WORK REQUEST: Please return the full listing exactly as written, with the images removed.

EXTRACTED DATA:
------------------------------------

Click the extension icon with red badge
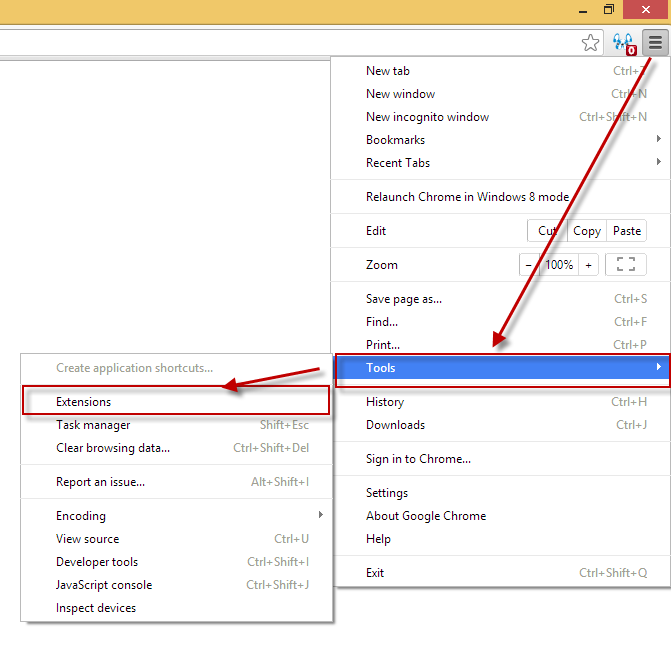This screenshot has height=670, width=671. coord(624,43)
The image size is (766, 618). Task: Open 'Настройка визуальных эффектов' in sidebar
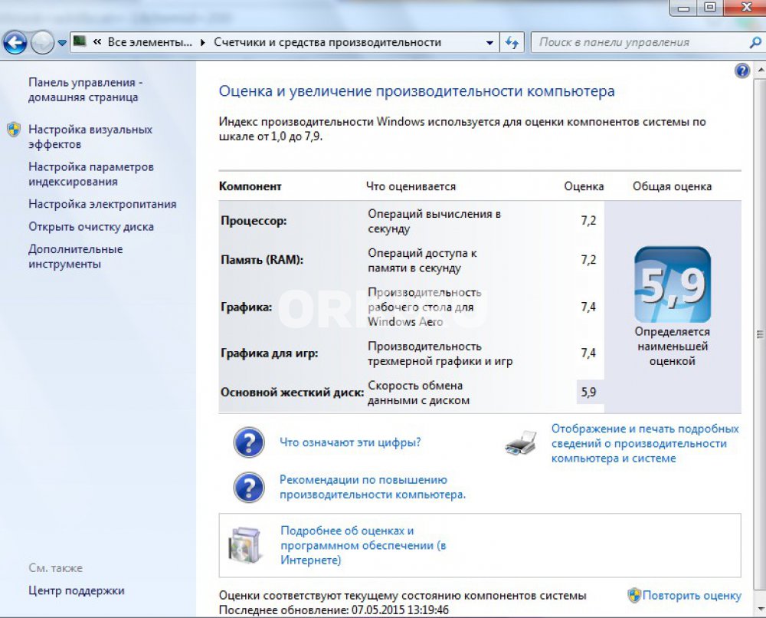coord(90,136)
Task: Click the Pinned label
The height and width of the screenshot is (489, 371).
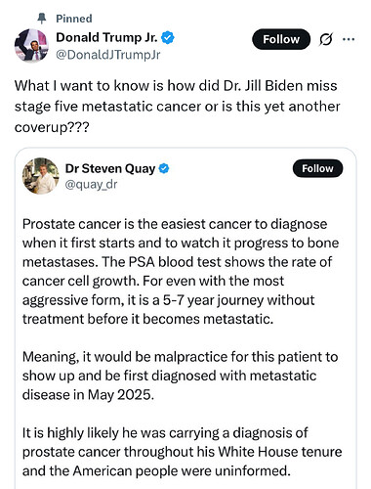Action: 74,19
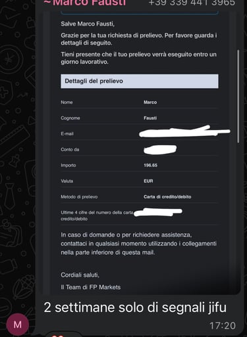
Task: Click the Salve Marco Fausti greeting line
Action: [x=88, y=24]
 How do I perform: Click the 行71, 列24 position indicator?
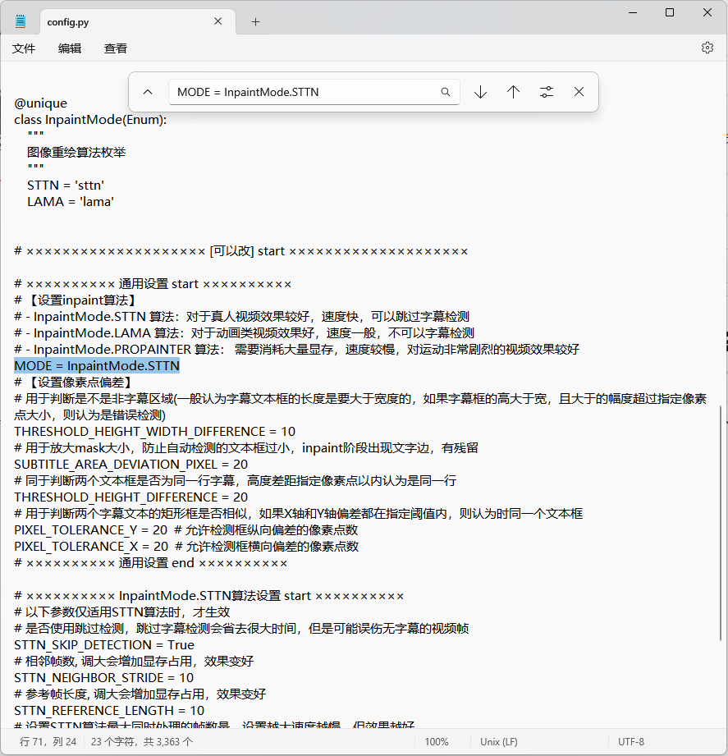click(48, 741)
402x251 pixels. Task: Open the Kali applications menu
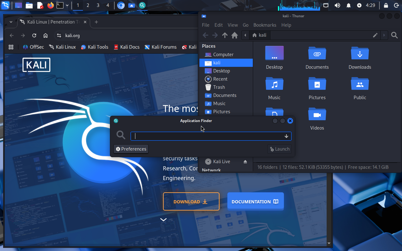[5, 5]

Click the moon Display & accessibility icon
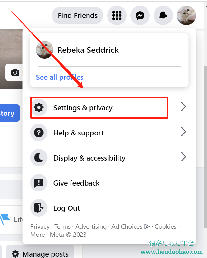point(39,158)
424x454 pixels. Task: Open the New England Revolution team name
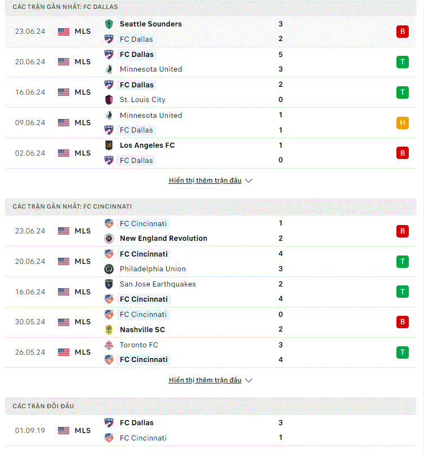[164, 239]
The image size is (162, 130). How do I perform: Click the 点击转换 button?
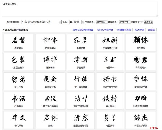(149, 22)
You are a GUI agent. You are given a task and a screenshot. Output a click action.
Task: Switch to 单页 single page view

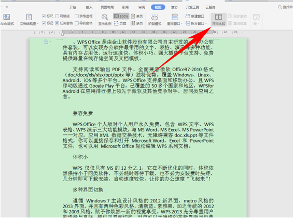(x=137, y=16)
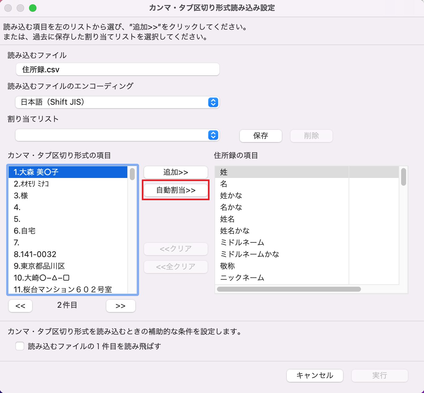Click the 住所録.csv file field
424x393 pixels.
(x=117, y=70)
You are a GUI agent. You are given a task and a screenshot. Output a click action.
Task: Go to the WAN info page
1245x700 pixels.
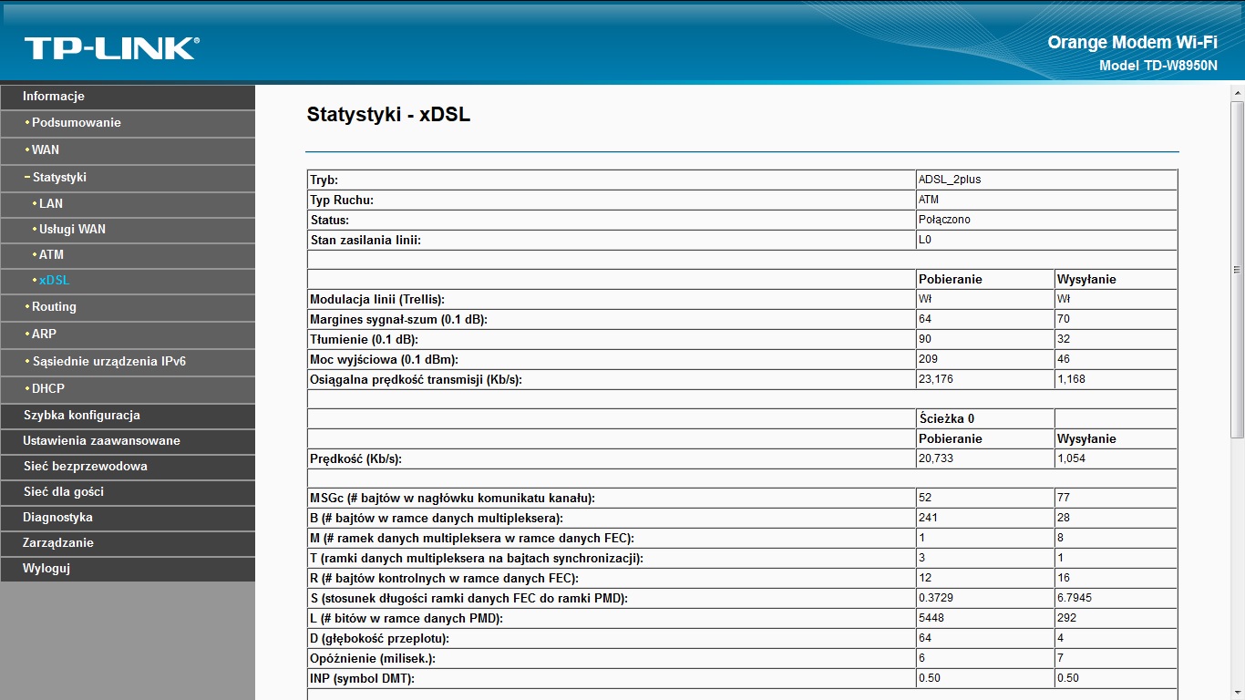click(128, 150)
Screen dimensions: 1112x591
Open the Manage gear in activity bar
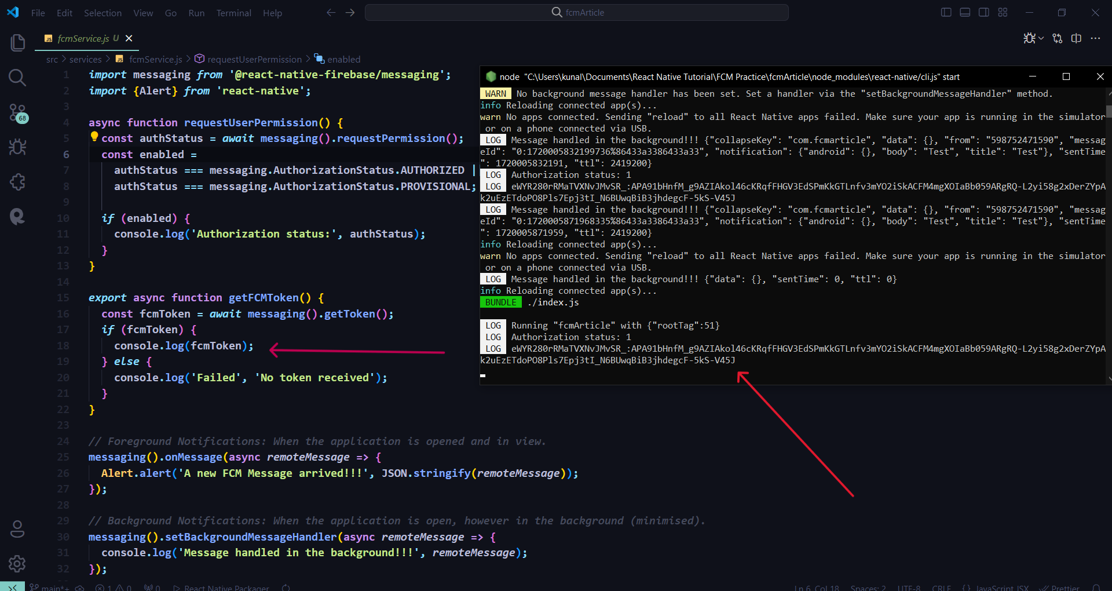17,563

------------------------------------

OUTPUT OF THE EXERCISE:
Click the extension icon with red badge
This screenshot has height=670, width=671. coord(624,43)
The image size is (766, 618). Task: Open 'Настройка визуальных эффектов' in sidebar
coord(90,136)
Task: Click the Pinned label
The height and width of the screenshot is (489, 371).
Action: 74,19
Task: Click the Salve Marco Fausti greeting line
Action: [x=88, y=24]
 How do I perform: Click the 行71, 列24 position indicator?
click(48, 741)
402x251 pixels. Task: Open the Kali applications menu
[5, 5]

Click the moon Display & accessibility icon
point(39,158)
424x454 pixels. Task: Open the New England Revolution team name
[164, 239]
The image size is (162, 130). How do I perform: Click the 点击转换 button?
(149, 22)
You are a GUI agent. You are given a task and a screenshot. Output a click action.
Task: Switch to 单页 single page view

(x=137, y=16)
Click the 住所録.csv file field
424x393 pixels.
(x=117, y=70)
You are a GUI agent. You are given a task and a screenshot. Output a click action.
Task: Go to the WAN info page
1245x700 pixels.
click(128, 150)
Screen dimensions: 1112x591
Open the Manage gear in activity bar
17,563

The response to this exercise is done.